» Task item
Where the data below contains pictures, omit them; output the rest word for word.

» Provided data
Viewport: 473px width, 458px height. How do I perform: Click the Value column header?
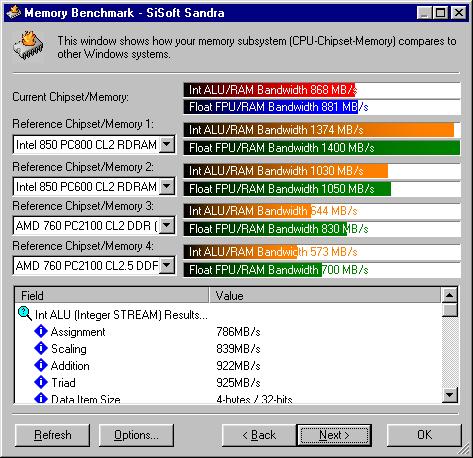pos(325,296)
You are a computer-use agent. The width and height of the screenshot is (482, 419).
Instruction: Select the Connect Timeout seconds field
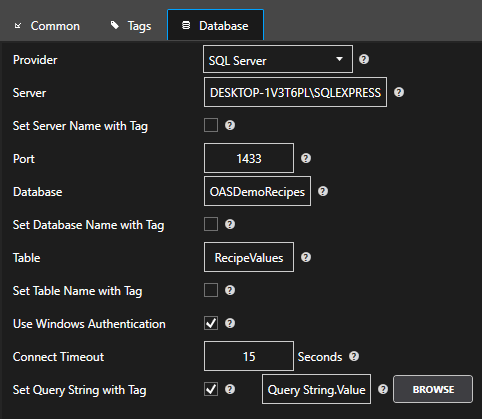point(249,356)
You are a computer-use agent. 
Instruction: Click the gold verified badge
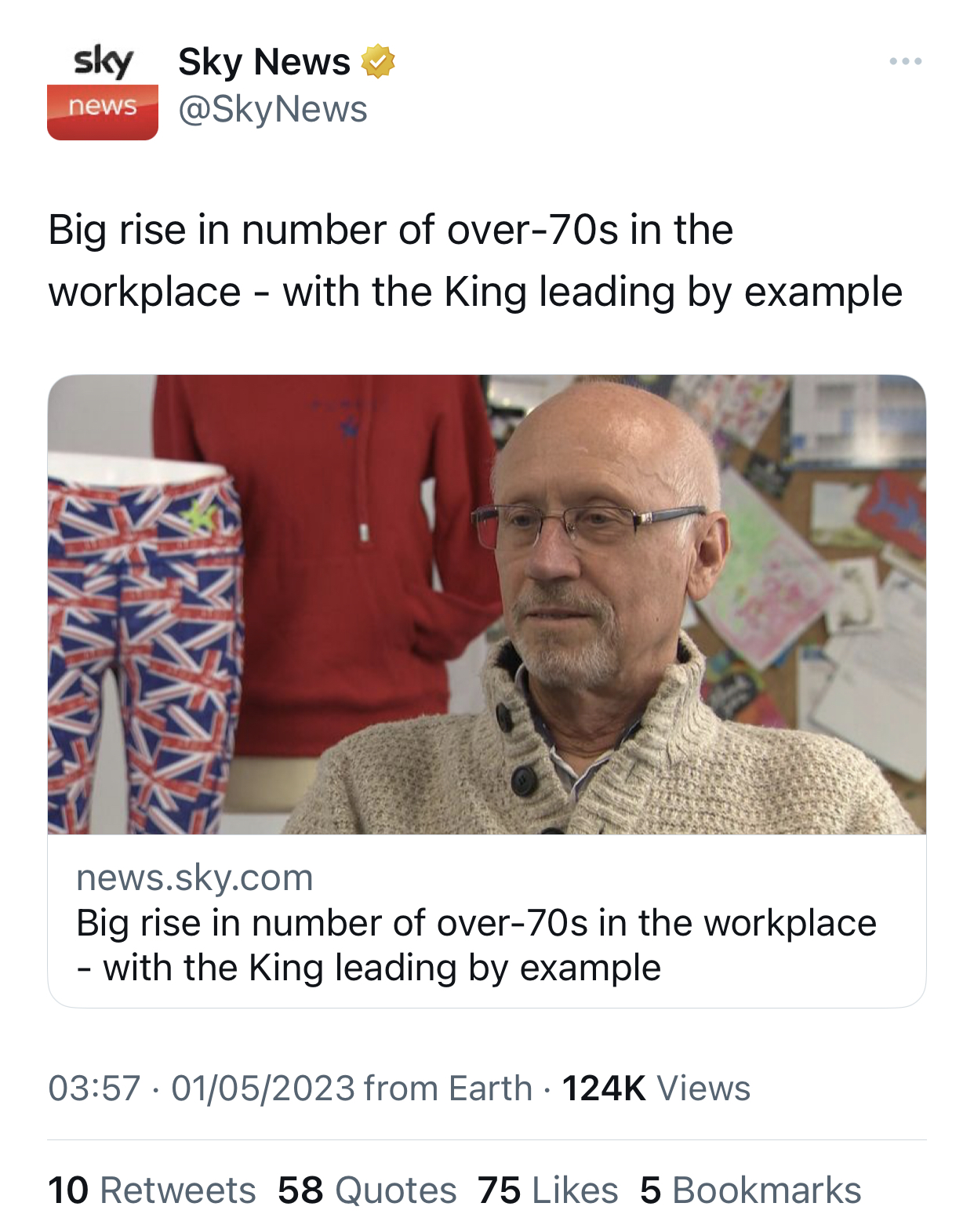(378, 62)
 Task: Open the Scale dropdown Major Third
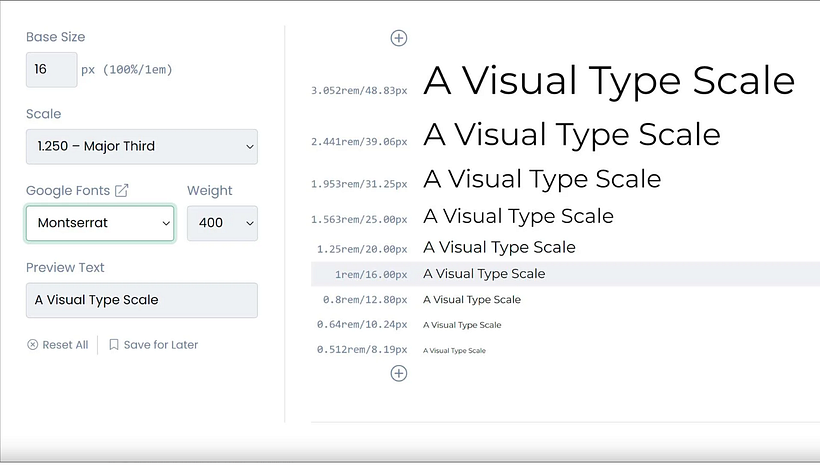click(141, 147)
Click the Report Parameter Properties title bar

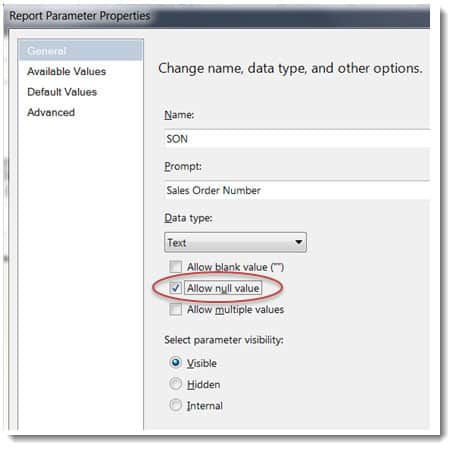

» Result for this task
Viewport: 473px width, 458px height. How do I perform: Click the Value column header?
pos(325,296)
You are a computer-use agent. The width and height of the screenshot is (482, 419).
Instruction: Select the Connect Timeout seconds field
point(249,356)
You are a computer-use agent. 
Instruction: Click the gold verified badge
(378, 62)
 Task: Open the Scale dropdown Major Third
click(141, 147)
Click the Report Parameter Properties title bar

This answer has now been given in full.